Erdoğan, seçimlerde sürpriz olabileceği yönündeki ifadesini herkesin farklı bir yere çektiğini belirterek, "Benim sürpriz ifadem bu seçimlerden, yeni Türkiye, yeni Anayasa, Başkanlık Sistemi; bu 3 hedefi yakalayabilecek bir seçim sonucudur. Ben bunun için de, '400'ü verin, 400'ü alan bir parti gelsin bunları gerçekleştirsin' diyorum. Olmadı; 330'u yakalayan bir parti referandumla millete gitsin. Ben milletimin yeni Türkiye'ye, yeni Anayassa'ya ve Başkanlık sistemine 'evet' diyeceğine inanıyorum. Ben meydanlarda, Yeni Türkiye, Yeni Anayasa ve Başkanlık Sisteminden bahsediyorum. Sadece hükümet yetkilileri yeni Türkiye'yi, yeni Anayasa'yı, Başkanlık Sistemi ifadelerini kullanıyor. Fakat diğer partiler hiç yeni Anayasa'dan bahsetmiyor. Sadece hükümet kullanıyor, onlar niye kullanmıyor acaba? Başbakanlığım döneminde biz yeni Anayasa Komisyonu kurmadık mı? Burada kendileri bu iş için samimi olduklarını söylemediler mi? Tamam, hadi şimdi seçim var işte. Hadi gelin, milletten böyle bir yetki isteyin. Ama milletten bunu istemiyorlar. Çünkü bunların yeni Türkiye diye bir derdi yok. Bunlar şuanda bir eski Türkiye koalisyonu oluşturdular ve Türkiye'yi tekrardan geriye götürmenin çabası içerisindeler. Ben, bu tuzağa milletimizin düşmeyeceğine inanıyorum. Sürpriz diye kastettiğim şey; inanıyorum ki o rakamı, bu başlıkları gerçekleştirebilecek bir partiye vereceklerdir" diye konuştu.

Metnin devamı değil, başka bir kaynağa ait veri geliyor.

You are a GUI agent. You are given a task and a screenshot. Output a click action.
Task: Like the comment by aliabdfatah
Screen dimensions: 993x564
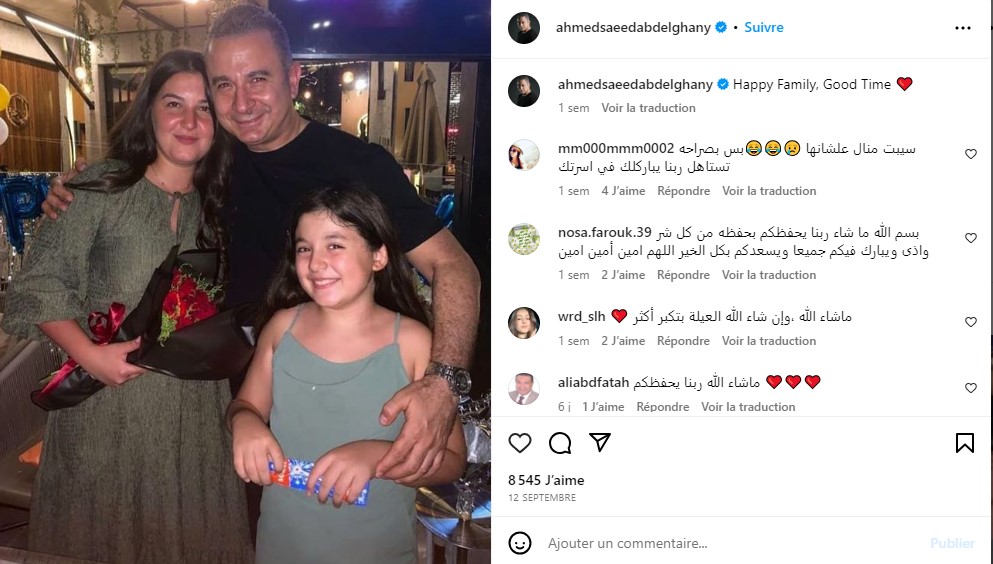pyautogui.click(x=971, y=388)
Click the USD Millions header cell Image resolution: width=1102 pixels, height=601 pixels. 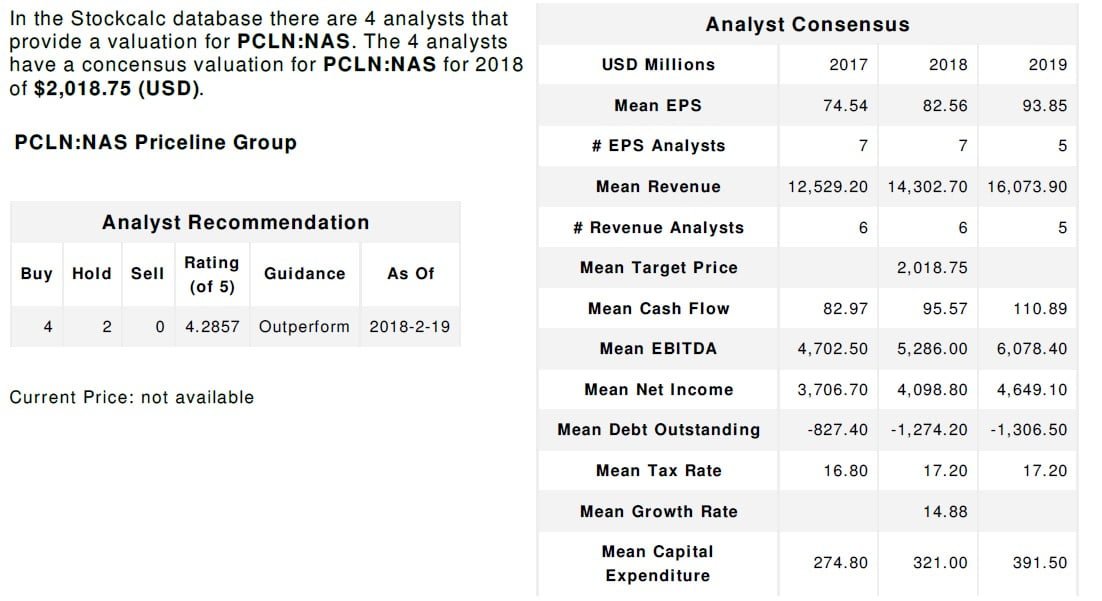[658, 65]
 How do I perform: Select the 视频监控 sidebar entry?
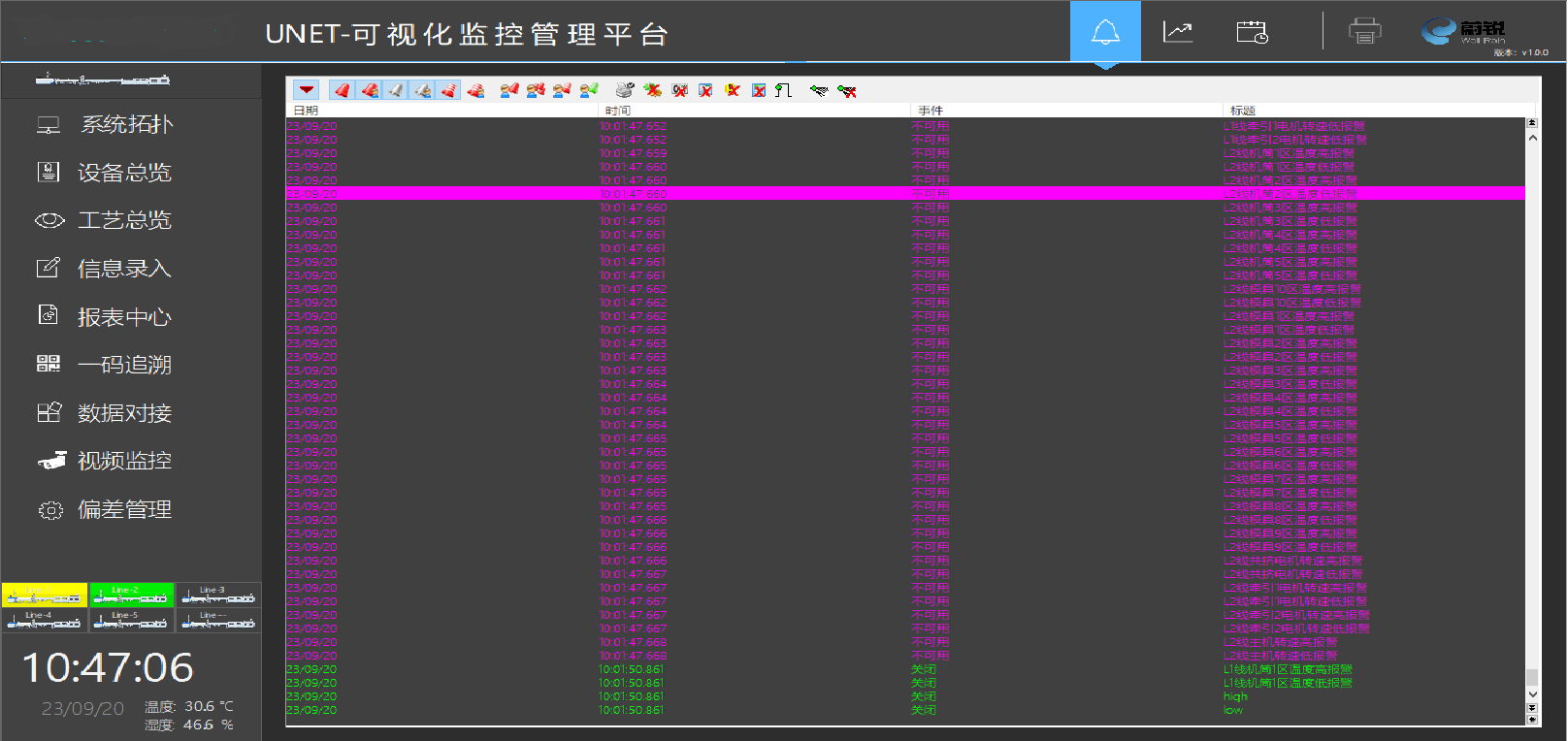coord(124,461)
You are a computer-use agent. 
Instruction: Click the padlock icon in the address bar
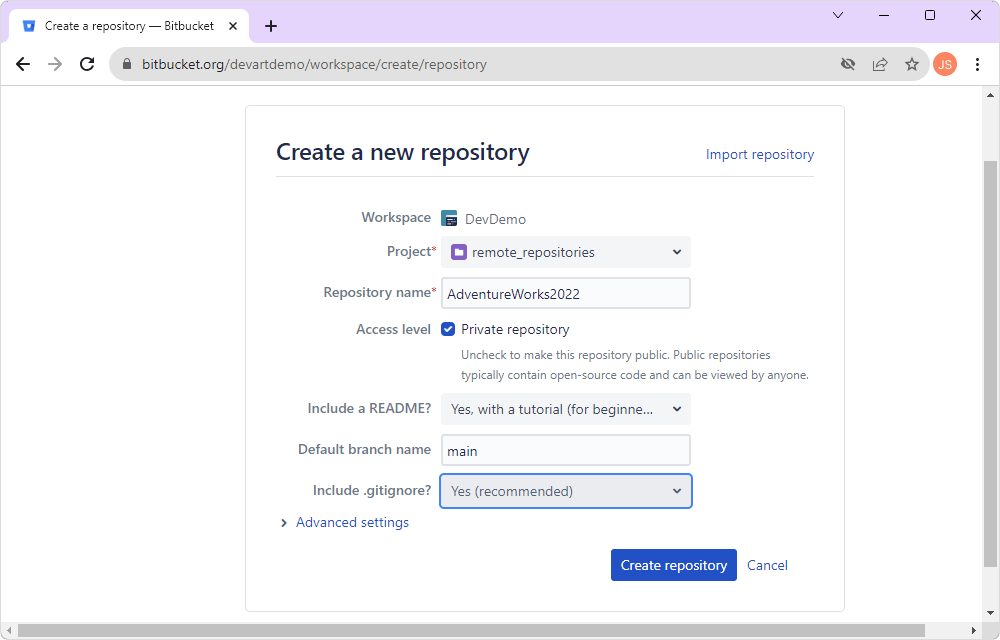(x=126, y=63)
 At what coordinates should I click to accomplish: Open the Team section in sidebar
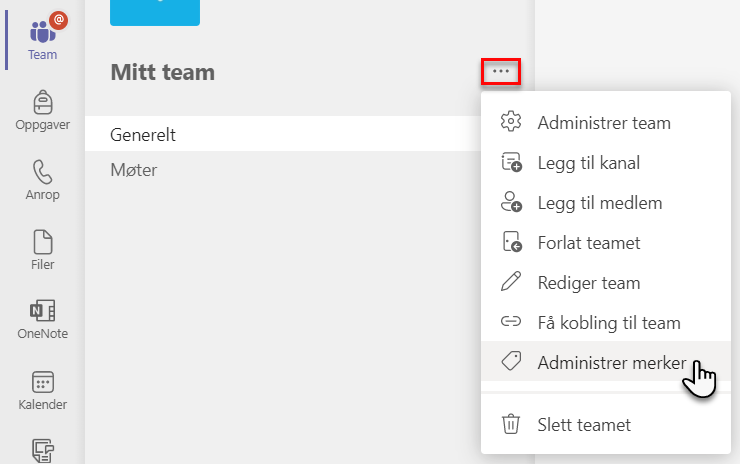(x=42, y=40)
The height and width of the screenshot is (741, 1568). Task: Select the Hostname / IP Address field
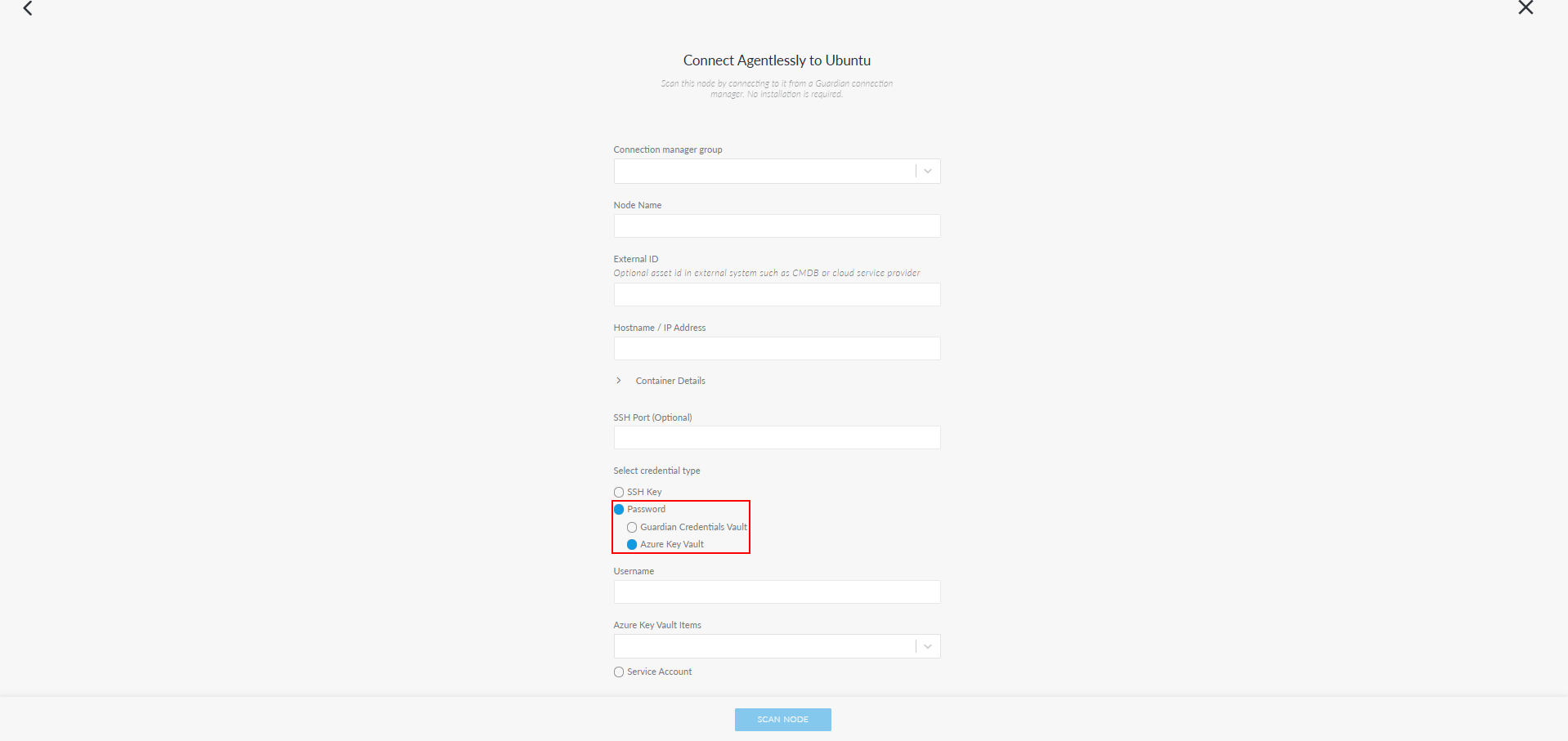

"BAKARSINIZ UMULMADIK ANDA 2 PARTİ BİR ARAYA GELİR"
Cumhurbaşkanı Erdoğan, seçimden sonra bir siyasi partinin tek başına yeni anayasayı ve Başkanlık Sistemini getirecek çoğunluğa ulaşamama ihtimalinde ne olacağının sorulması üzerine, şöyle cevap verdi:
"Bu durumda yeni Anayasa da Başkanlık Sistemi de ertelenmiş olur. Ne zaman yeterli çoğunluk olursa o zaman gerçekleşir. Öyle anlar olur ki; bakarsınız umulmadık anda 2 parti bir araya gelir, mutabık kalırlar, anlaşırlar, öyle de olabilir. Niye olmasın? Şuanda görünmüyor olabilir ama yarın bir araya gelirler, 'Tamam, şu şu koşullarda beraberce bu işi yapabiliriz' derler ve olur. Tamamen kesip atmak bana göre yanlış olur. Yeni Türkiye artık milletimizin kızılelmasıdır. Bunu meydanlarda, her yerde görebiliyorum. Biz, 30 yıl, 40 yıl, 50 yıl öncesinin Türkiye'sini değil, muhasır medeniyetler seviyesine çıkacak Türkiye'yi inşa ediyoruz. 12 yılda Türkiye'nin nereden nereye geldiğini görmemiz lazım. Şuanda sadece Türk Hava Yolları'nın dünyada en çok destinasyona uçan hava yolu şirketi olduğunu görmek bile Türkiye'nin nereden nereye geldiğini göstermesi bakımından önemlidir. 26 tane havalimanımız varken, 55 havalimanına çıktık. Bu Türkiye'de halkımızın refah düzeyinin nerelere çıktığını gösteriyor."